Second Vice-President of the International Criminal Court
- In office 11 March 2015 – 10 March 2018
- Appointed by: Judges of the ICC
- Preceded by: Cuno Tarfusser
- Succeeded by: Marc Perrin de Brichambaut

Judge of the International Criminal Court
- In office 18 November 2009 – 10 March 2018
- Nominated by: Japan
- Appointed by: Assembly of States Parties

Personal details
- Born: 20 February 1956 (age 70) Hiroshima, Japan

= Kuniko Ozaki =

Japanese lawyer and judge

Kuniko Ozaki (尾崎久仁子, Ozaki Kuniko), (born 1956) is a Japanese lawyer who served as judge of the International Criminal Court and the Presiding Judge of Trial Chamber V, constituted to try the cases against four Kenyan nationals. Specially-appointed professor of International Human Right Law at Chuo University Faculty of Law (2021-).

==Early life and career==
Ozaki graduated from University of Tokyo in 1978 and, in 1982, was awarded an M.Phil. in International Relations at Oxford University.

Afterwards, Ozaki worked in several positions for the Japanese Foreign Ministry. From 2006 to 2009, she worked for the United Nations Office on Drugs and Crime (UNODC) where she was a Director for Treaty Affairs. In addition to her role in the diplomatic service, she has worked as a professor of international law at Tohoku University and at other universities. She also has written on international criminal law and other fields of law.

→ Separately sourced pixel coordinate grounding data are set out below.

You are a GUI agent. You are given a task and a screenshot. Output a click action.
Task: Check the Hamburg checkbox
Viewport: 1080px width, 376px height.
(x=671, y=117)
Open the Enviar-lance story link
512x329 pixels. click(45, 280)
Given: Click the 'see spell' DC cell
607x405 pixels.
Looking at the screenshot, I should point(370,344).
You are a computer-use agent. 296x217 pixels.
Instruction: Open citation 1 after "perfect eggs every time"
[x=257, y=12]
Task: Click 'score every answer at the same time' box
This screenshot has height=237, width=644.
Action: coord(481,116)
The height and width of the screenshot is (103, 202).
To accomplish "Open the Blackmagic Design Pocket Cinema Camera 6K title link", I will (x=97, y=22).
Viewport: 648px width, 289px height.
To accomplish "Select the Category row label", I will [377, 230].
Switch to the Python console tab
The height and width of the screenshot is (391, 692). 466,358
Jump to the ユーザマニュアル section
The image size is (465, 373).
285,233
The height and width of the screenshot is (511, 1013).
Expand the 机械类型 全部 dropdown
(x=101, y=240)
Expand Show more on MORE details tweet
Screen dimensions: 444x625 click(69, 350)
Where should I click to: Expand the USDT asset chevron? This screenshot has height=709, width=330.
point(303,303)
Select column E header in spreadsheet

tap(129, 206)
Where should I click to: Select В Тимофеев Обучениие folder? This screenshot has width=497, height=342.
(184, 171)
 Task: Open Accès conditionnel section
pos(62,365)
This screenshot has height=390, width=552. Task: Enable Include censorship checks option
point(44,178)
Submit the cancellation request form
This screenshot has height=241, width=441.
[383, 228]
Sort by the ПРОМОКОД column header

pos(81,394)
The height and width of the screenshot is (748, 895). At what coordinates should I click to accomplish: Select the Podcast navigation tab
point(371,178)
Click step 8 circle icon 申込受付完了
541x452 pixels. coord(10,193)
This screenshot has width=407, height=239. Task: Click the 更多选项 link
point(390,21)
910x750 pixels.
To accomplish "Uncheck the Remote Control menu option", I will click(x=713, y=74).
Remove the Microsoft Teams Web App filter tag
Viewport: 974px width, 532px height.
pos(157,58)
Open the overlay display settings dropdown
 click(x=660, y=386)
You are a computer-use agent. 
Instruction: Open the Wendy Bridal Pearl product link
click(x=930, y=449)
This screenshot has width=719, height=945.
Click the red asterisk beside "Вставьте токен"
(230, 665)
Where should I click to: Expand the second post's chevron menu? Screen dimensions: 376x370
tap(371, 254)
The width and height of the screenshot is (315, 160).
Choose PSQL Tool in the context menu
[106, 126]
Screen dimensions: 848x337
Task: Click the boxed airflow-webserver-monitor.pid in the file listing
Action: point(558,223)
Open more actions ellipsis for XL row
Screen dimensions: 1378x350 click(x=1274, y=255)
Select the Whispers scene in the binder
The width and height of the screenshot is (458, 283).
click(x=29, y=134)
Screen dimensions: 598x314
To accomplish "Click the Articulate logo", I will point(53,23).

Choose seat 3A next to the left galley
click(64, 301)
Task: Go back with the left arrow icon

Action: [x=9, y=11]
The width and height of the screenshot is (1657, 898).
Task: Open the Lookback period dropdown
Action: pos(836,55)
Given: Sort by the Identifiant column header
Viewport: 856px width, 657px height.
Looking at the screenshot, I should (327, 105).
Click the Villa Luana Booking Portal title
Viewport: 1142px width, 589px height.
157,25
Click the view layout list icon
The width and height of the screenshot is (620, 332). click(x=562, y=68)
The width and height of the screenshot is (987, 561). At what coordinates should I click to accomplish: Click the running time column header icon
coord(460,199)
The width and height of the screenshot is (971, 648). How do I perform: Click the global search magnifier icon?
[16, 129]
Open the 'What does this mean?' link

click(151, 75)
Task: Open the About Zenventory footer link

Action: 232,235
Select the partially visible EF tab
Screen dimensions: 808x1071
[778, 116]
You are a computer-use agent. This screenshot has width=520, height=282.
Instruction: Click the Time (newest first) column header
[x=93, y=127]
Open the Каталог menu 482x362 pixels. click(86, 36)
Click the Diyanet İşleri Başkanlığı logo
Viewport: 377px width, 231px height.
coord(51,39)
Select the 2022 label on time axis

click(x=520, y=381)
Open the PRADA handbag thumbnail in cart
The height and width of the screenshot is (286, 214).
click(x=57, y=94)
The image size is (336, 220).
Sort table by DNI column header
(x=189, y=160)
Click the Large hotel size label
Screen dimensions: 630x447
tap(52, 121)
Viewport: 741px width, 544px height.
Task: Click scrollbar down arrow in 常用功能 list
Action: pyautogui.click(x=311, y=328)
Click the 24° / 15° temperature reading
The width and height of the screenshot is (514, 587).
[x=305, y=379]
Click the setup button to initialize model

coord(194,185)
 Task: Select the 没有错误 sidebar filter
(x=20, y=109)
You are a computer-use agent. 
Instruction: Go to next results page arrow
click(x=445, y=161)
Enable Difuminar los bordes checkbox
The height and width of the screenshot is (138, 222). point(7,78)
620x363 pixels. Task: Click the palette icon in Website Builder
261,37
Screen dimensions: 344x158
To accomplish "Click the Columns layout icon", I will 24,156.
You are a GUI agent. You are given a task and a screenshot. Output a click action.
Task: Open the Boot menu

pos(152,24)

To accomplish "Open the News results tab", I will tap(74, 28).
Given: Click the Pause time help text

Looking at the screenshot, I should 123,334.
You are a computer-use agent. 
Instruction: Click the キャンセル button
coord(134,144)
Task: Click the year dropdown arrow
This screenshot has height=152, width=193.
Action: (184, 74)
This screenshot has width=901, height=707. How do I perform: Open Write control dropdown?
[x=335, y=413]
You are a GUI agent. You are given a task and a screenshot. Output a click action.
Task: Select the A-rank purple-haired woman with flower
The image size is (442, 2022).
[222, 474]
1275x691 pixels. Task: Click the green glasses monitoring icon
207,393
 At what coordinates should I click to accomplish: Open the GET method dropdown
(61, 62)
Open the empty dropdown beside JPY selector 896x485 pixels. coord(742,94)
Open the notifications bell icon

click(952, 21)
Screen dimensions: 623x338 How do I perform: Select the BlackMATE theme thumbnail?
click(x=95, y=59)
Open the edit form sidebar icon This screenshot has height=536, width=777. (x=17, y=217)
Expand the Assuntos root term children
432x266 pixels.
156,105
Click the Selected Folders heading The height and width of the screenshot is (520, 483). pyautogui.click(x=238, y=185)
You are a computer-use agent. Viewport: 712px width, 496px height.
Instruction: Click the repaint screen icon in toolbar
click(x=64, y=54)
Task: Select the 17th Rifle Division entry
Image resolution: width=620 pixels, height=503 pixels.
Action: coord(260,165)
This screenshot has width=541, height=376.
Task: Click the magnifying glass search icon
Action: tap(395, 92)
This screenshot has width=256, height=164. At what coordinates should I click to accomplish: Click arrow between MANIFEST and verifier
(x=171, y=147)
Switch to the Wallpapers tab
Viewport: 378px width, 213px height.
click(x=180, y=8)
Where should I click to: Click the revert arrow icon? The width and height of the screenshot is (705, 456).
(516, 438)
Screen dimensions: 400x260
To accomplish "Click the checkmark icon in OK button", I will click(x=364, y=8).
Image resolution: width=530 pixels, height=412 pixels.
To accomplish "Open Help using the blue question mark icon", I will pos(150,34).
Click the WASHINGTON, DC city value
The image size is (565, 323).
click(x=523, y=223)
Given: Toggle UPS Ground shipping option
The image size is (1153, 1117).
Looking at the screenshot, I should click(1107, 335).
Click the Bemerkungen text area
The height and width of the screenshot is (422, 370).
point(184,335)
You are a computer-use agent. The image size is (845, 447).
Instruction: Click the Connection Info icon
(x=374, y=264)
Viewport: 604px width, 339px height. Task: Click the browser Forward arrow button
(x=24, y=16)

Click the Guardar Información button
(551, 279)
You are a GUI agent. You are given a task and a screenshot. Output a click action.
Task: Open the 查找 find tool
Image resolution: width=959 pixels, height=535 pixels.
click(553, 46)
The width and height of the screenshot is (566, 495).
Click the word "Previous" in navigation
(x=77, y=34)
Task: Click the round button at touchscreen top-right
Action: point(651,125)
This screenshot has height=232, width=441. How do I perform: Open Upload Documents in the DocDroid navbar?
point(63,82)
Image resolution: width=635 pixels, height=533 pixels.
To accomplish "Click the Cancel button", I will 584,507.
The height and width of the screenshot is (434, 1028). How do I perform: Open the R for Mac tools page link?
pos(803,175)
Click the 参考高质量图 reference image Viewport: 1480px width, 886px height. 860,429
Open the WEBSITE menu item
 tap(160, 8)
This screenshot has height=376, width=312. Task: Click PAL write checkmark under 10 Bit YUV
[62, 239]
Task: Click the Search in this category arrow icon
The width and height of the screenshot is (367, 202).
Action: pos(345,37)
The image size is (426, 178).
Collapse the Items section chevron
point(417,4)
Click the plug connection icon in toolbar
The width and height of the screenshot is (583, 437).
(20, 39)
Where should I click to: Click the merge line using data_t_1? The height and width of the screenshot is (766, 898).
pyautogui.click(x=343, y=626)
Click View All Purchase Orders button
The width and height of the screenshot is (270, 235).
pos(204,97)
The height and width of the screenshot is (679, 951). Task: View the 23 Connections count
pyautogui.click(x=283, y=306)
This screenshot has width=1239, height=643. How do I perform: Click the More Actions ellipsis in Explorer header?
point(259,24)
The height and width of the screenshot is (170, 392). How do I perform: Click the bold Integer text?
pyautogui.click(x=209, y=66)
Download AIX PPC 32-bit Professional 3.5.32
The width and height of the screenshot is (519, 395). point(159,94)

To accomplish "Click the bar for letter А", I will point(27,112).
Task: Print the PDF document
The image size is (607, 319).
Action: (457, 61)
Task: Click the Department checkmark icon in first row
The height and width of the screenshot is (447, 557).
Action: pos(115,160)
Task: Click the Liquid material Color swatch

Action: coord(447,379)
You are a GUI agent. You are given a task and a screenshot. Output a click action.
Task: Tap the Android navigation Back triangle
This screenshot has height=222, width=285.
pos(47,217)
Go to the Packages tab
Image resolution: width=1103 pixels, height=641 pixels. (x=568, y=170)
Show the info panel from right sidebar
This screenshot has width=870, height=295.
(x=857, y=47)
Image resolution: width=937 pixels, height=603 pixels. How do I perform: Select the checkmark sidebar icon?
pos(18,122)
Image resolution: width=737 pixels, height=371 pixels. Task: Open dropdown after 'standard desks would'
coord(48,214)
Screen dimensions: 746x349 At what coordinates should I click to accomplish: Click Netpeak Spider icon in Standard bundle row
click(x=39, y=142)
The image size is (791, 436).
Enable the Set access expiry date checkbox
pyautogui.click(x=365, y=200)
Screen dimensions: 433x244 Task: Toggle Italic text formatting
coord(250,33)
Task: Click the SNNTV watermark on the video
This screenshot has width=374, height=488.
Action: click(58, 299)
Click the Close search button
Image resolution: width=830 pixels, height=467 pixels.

==Judge of the International Criminal Court, 2010-2018==
On 20 January 2010, Ozaki assumed her position as a judge in the Trial Division of the International Criminal Court. While she is no qualified lawyer, she had stressed her experience in lecturing in international law and her time at Japan's Ministry of Justice in responses to a CICC questionnaire at the time of her election on 18 November 2009. She was elected for a term that lasted until 11 March 2018.

Ozaki was assigned to Trial Chamber V which is to try four Kenyan nationals for crimes against humanity. She was elected Presiding Judge. Until 2016, she also served as member of Trial Chamber III for the case of Jean-Pierre Bemba, the first case in which the ICC has found a high official directly responsible for the crimes of his subordinates, as well as the first to focus primarily on crimes of sexual violence committed in war.

In October 2013, Ozaki notably gave a dissenting opinion on the court's majority ruling that conditionally excused President Uhuru Kenyatta of Kenya from attending all the sittings of his trial in The Hague, criticizing the decision of going against the provisions of the Rome Statute. In a September 2014 ruling, the Chamber presided by Ozaki ordered that Kenyatta should physically appear before the court, making him the first head of state to do so.

==Later career==
In February, 2019, Ozaki was appointed Japan's Ambassador to Estonia and accordingly requested a transfer to part-time status with the ICC. Her decision to continue hearing cases while serving ambassador was criticized as a violation of the ICC's code of ethics, which states that "[j]udges shall not exercise any political function." On 18 April 2019 she resigned as ambassador before taking office and continued being judge in The Hague.

She is a member of the Crimes Against Humanity Initiative Advisory Council, a project of the Whitney R. Harris World Law Institute at Washington University School of Law in St. Louis to establish the world's first treaty on the prevention and punishment of crimes against humanity.